[[ Extracted entries, beginning ]]

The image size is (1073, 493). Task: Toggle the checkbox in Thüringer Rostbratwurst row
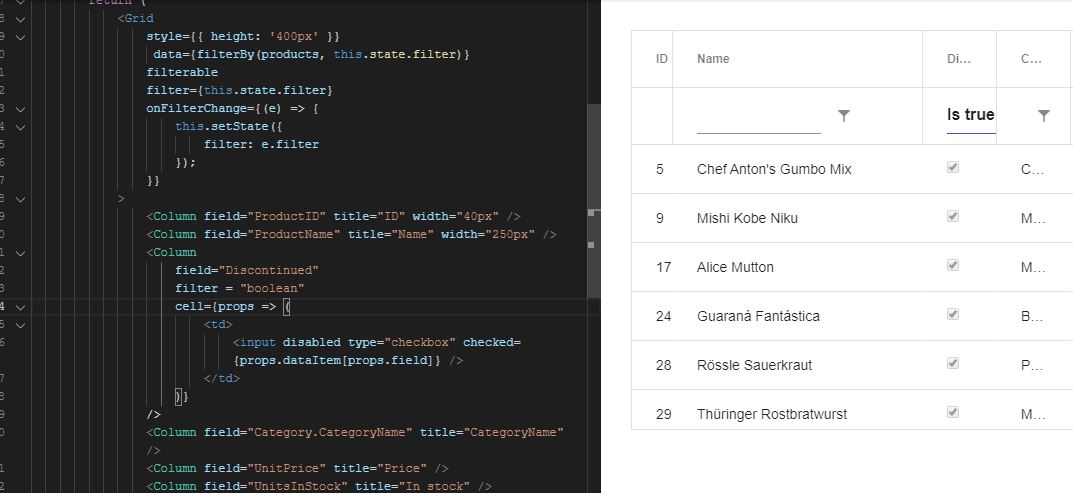(x=953, y=412)
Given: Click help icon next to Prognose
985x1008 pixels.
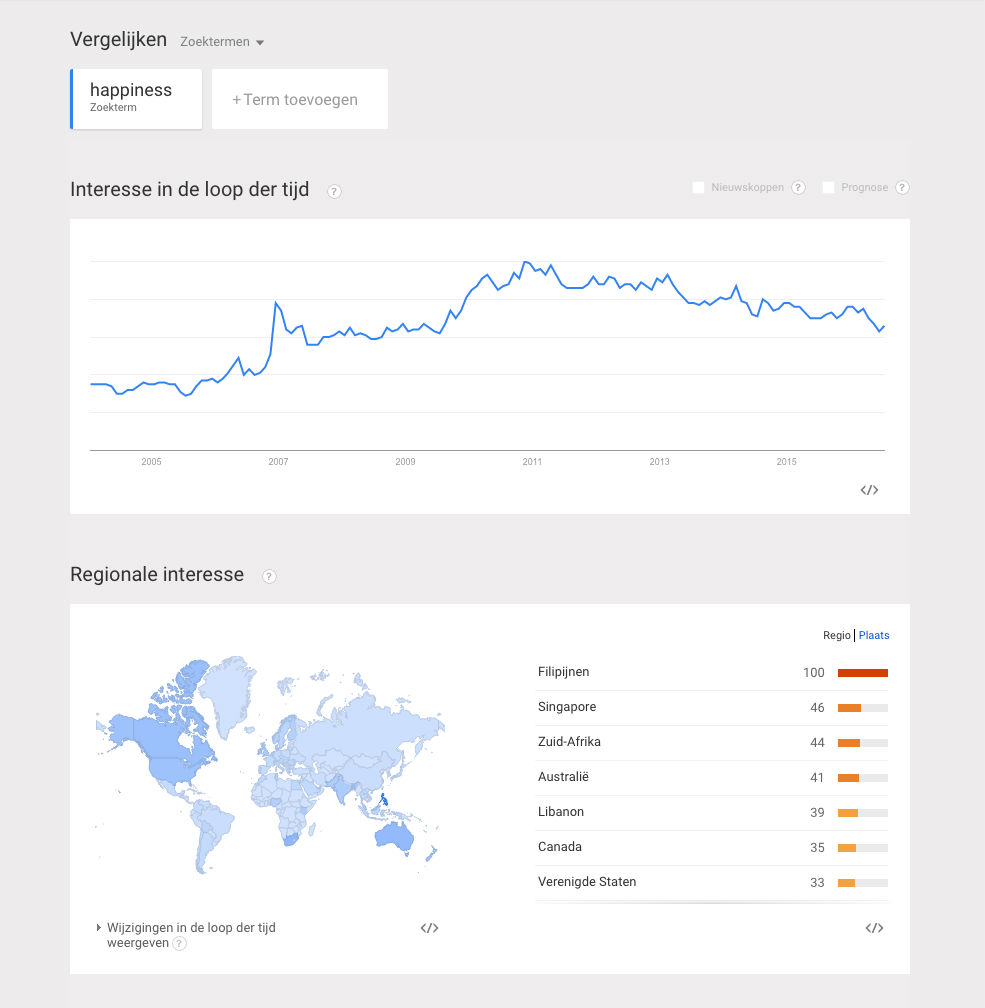Looking at the screenshot, I should tap(902, 188).
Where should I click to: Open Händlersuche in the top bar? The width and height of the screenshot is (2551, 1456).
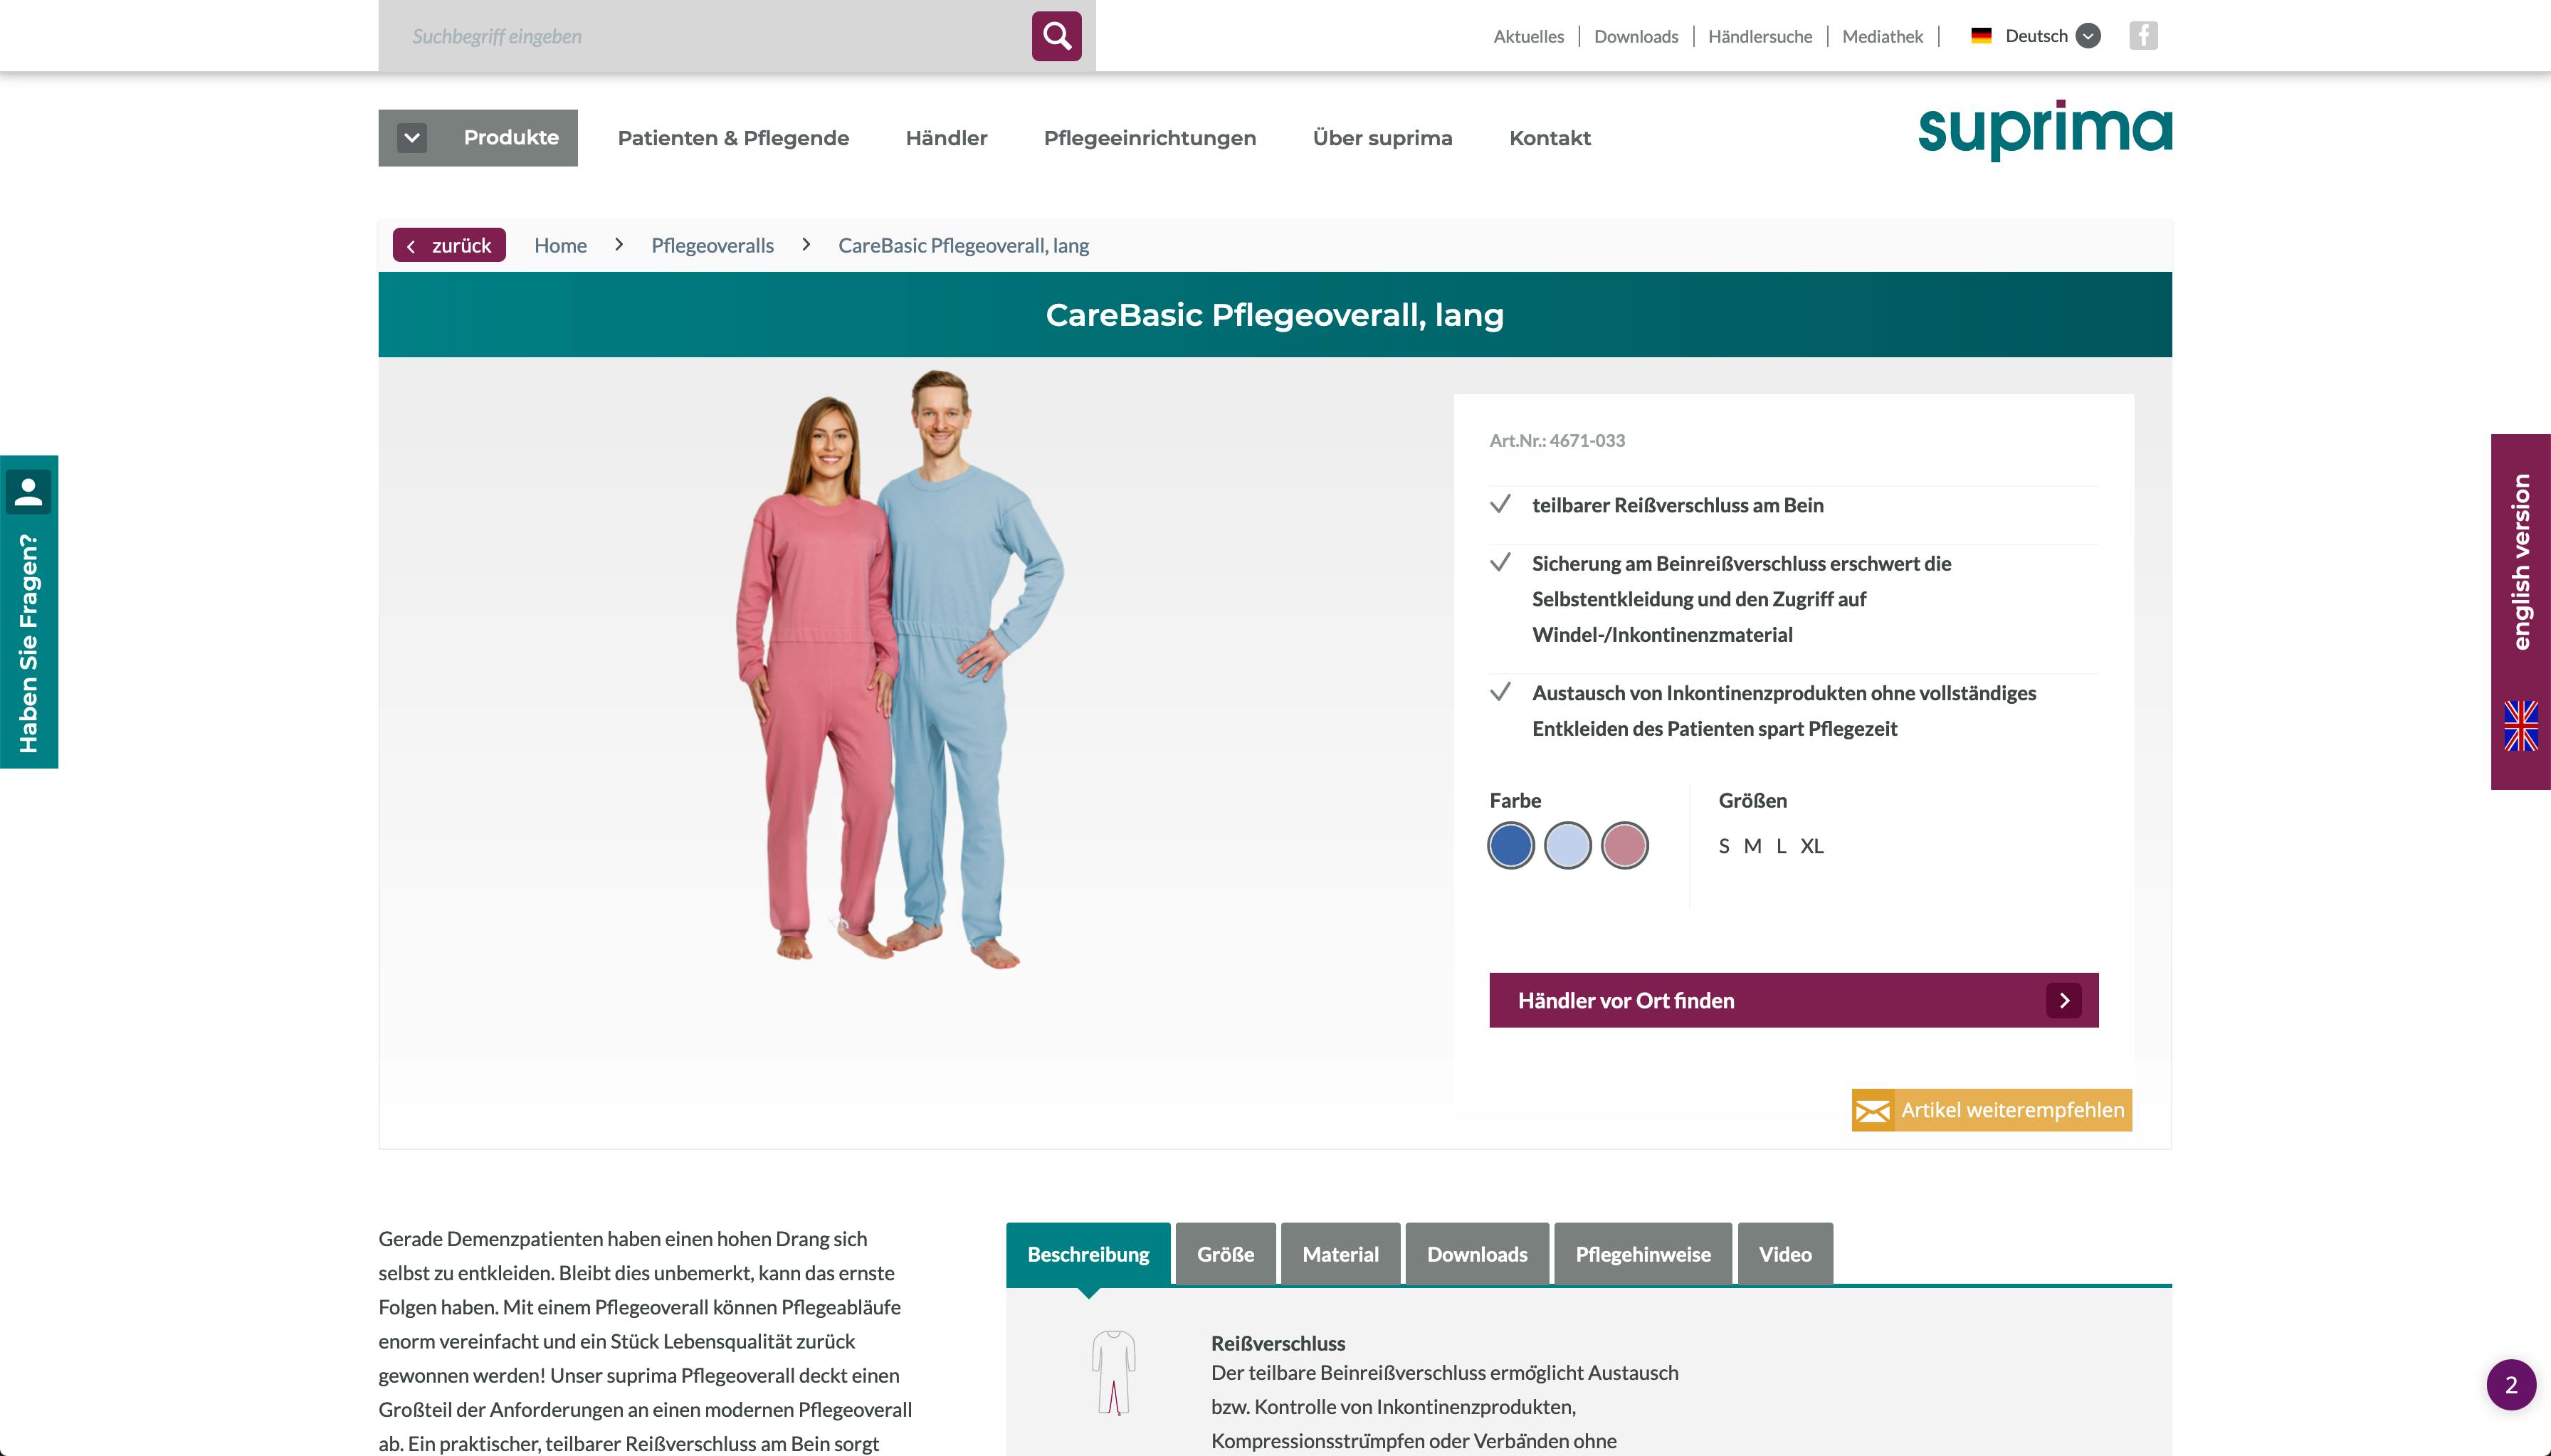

[[ Extracted entries, end ]]

Description of the task.
Output all data exactly, omitting images.

Answer to the problem.
The image size is (1073, 493). Task: Toggle the checkbox in Thüringer Rostbratwurst row
(x=953, y=412)
Given: Click help icon next to Prognose
985x1008 pixels.
Looking at the screenshot, I should tap(902, 188).
Where should I click to: Open Händlersuche in the top bar? The width and height of the screenshot is (2551, 1456).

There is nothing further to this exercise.